▶ **Texto extraído**:
______
Mariana Luzzi y Ariel Wilkis son doctores en sociología, investigadores del CONICET y docentes en dos universidades muy prestigiosas del conurbano bonaerense, Universidad Nacional de General Sarmiento (UNGS) y Universidad Nacional de General San Martín (UNSAM), respectivamente. Tienen en gateras un libro sobre la historia del dólar en la Argentina.

FIDE tuvo la oportunidad de entrevistarlos para conversar con ellos sobre las distintas interpretaciones del fenómeno del bimonetarismo o, como lo llaman ellos, “multiplicidad de monedas”. Fuimos al hueso y le preguntamos cómo pensar un proceso de desarrollo nacional en estas condiciones.

FIDE: Recientemente, ustedes han dicho que los problemas clásicos de la sociología –el poder, la jerarquía, el estatus– podían ser estudiados a partir del dinero. ¿Podrían desarrollar el argumento?

Mariana Luzzi (ML): La sociología se interesa por el dinero desde una mirada algo diferente a la que promueve la ciencia económica standard. Mientras que ésta se enfoca en el ámbito de las transacciones mercantiles y concentra su atención en ciertas funciones consideradas básicas del dinero (ser unidad de cuenta, medio de intercambio, reserva de valor), la sociología, sin dejar de prestarles atención a estas dimensiones, da un paso más allá y se pregunta: ¿cómo las relaciones sociales son alteradas, afianzadas, desafiadas por la presencia del dinero en ellas? Por ejemplo, nos preguntamos qué rol tiene el dinero en la reproducción de las desigualdades de género o en la forma de educación de padres a hijos bajo determinados valores. El ejercicio es sencillo: sin mostrar cómo ciertos usos y modos de circulación del dinero contribuyen a afianzar roles patriarcales, dejaríamos de comprender muchas de las dinámicas –invisibles– que en la vida cotidiana hacen que las mujeres ocupen una posición de subordinación. O también: sin prestar atención a los modos en que los padres le inculcan determinados usos del dinero a los hijos (por ejemplo, el valor del ahorro o ciertas estrategias de consumo), no comprenderíamos mucho de lo que significa transmitir una cultura de clase entre generaciones. Los ejemplos son muchos, pero todos tratan de iluminar una misma idea: que el dinero produce en la vida social mucho más que la simple mediación de las transacciones económicas.

FIDE: ¿Qué significa entonces, desde el punto de vista de las dinámicas sociales, que la Argentina sea o se comporte como una economía bimonetaria?

ML: Recientemente Nicolás Caputo argumentó, para justificar la intervención del BCRA en el mercado cambiario, que la “economía argentina es bimonetaria”, intentando así, de alguna manera, que este argumento fuera aceptado por el FMI. Probablemente el punto no es que el FMI no esté consciente de que la economía argentina es bimonetaria, sino que esto era algo secundario, frente a la necesidad de ajustar el tipo de cambio sin perder reservas, una parte de las cuales provenían directamente de los fondos prestados por el organismo. ¿Qué ilumina esta pequeña anécdota? La centralidad del dólar en la economía argentina implica que todo gobierno debe lidiar, al menos desde hace casi 50 años, con el problema. Por otro lado, el bimonetarismo no es un asunto técnico o reducido al mundo de los expertos, sino que es un tema de debate público en nuestro país.
______
▶ **Datos mostrados**:
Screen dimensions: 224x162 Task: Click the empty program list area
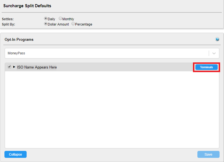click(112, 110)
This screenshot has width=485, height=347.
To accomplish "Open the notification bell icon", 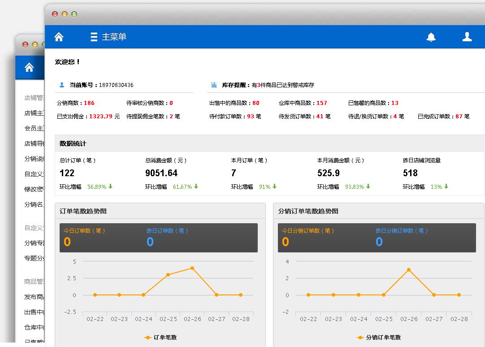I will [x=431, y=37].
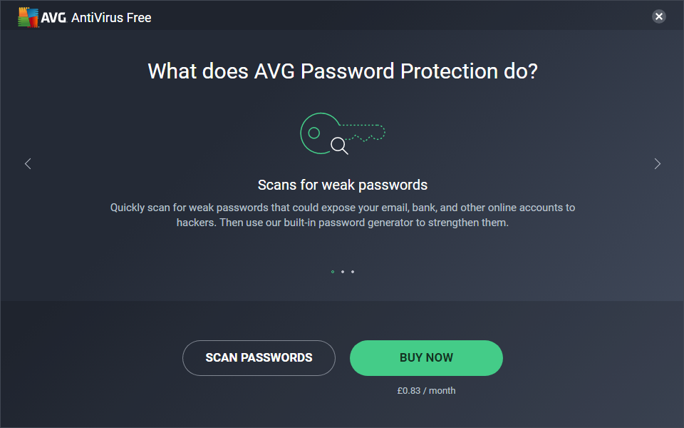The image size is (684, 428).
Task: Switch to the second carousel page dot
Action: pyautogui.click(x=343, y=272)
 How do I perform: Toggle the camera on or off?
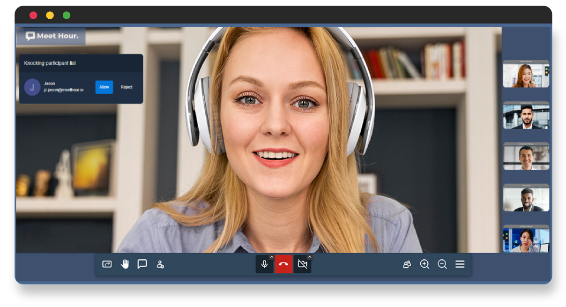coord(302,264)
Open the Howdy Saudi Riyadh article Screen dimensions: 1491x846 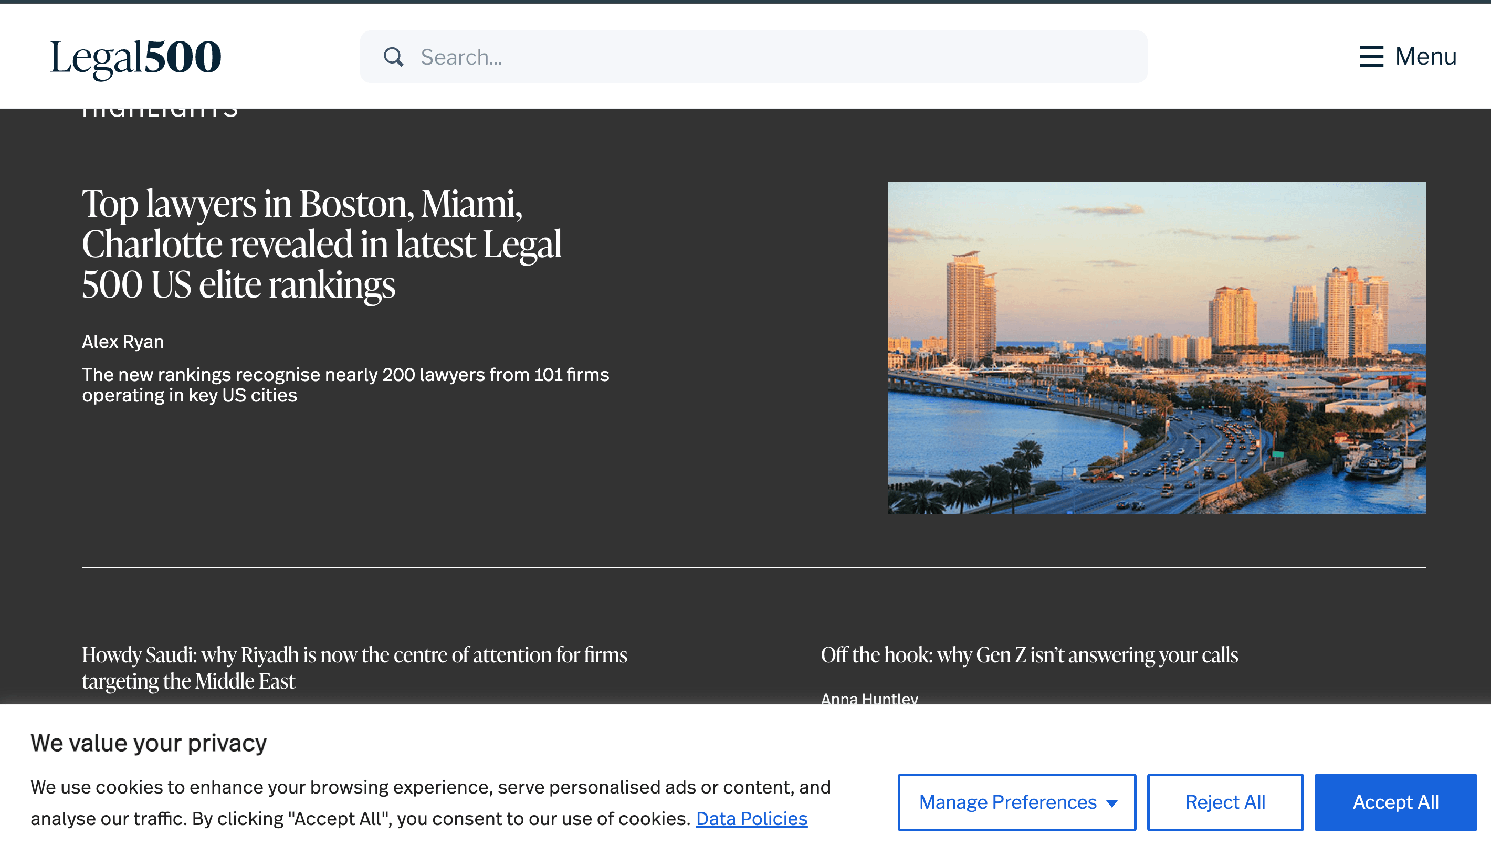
______
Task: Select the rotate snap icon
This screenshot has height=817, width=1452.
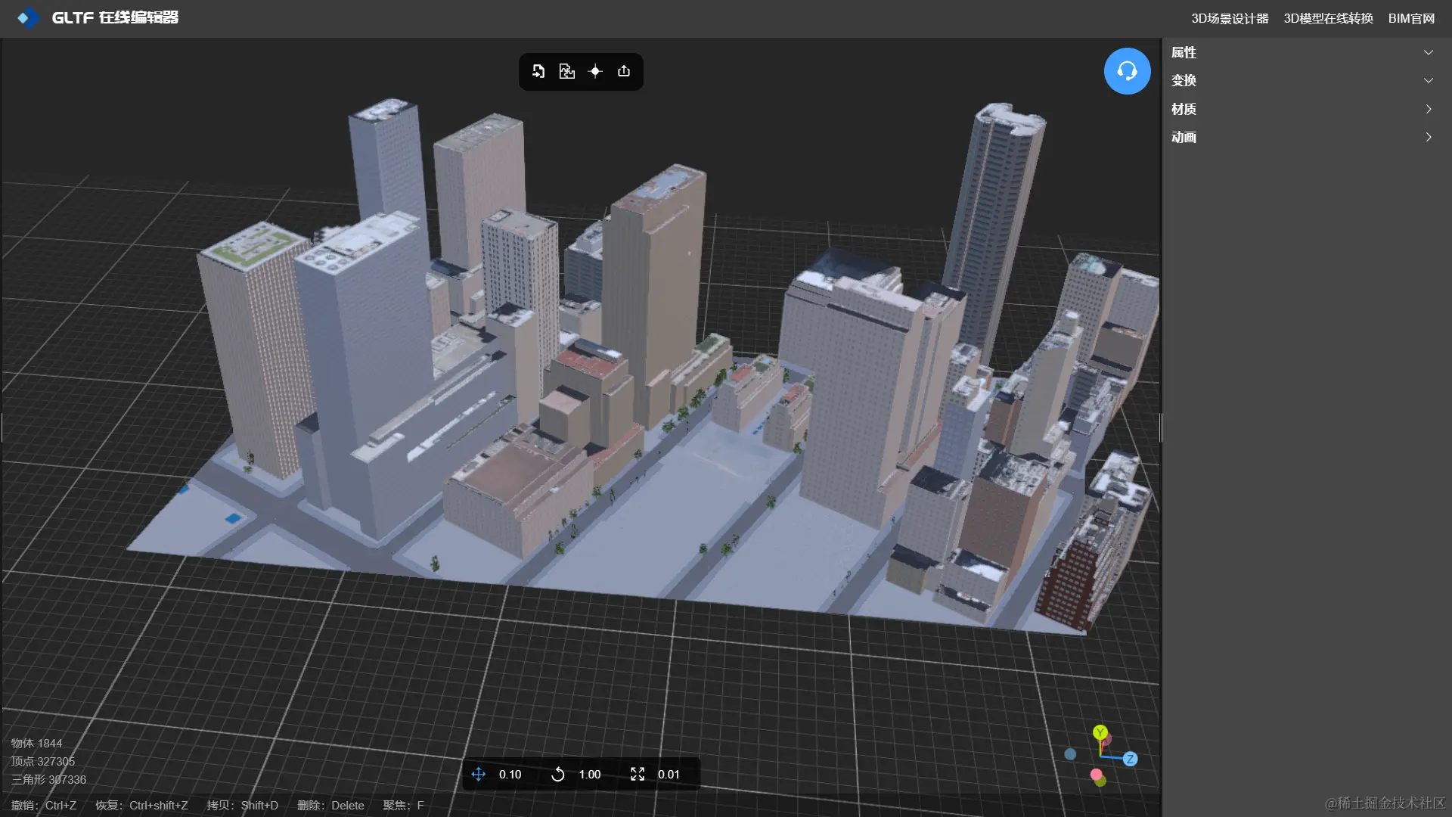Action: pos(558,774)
______
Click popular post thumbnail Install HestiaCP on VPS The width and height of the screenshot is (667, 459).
______
▶ **Detalle de la tarea**:
Indique si cada una de las siguientes afirmaciones concuerda con la entrevista sobre el bimonetarismo. Responda sí o no y cite literalmente las palabras de la entrevista que lo deciden.
(a) Mariana Luzzi y Ariel Wilkis son investigadores del CONICET.
(b) Según Luzzi, la sociología deja de prestar atención a las funciones básicas del dinero.
(c) Según Luzzi, el bimonetarismo es un asunto reservado al mundo de los expertos.

▶ **Respuesta**:
(a) Sí: "investigadores del CONICET".
(b) No: "sin dejar de prestarles atención a estas dimensiones".
(c) No: "el bimonetarismo no es un asunto técnico o reducido al mundo de los expertos, sino que es un tema de debate público en nuestro país".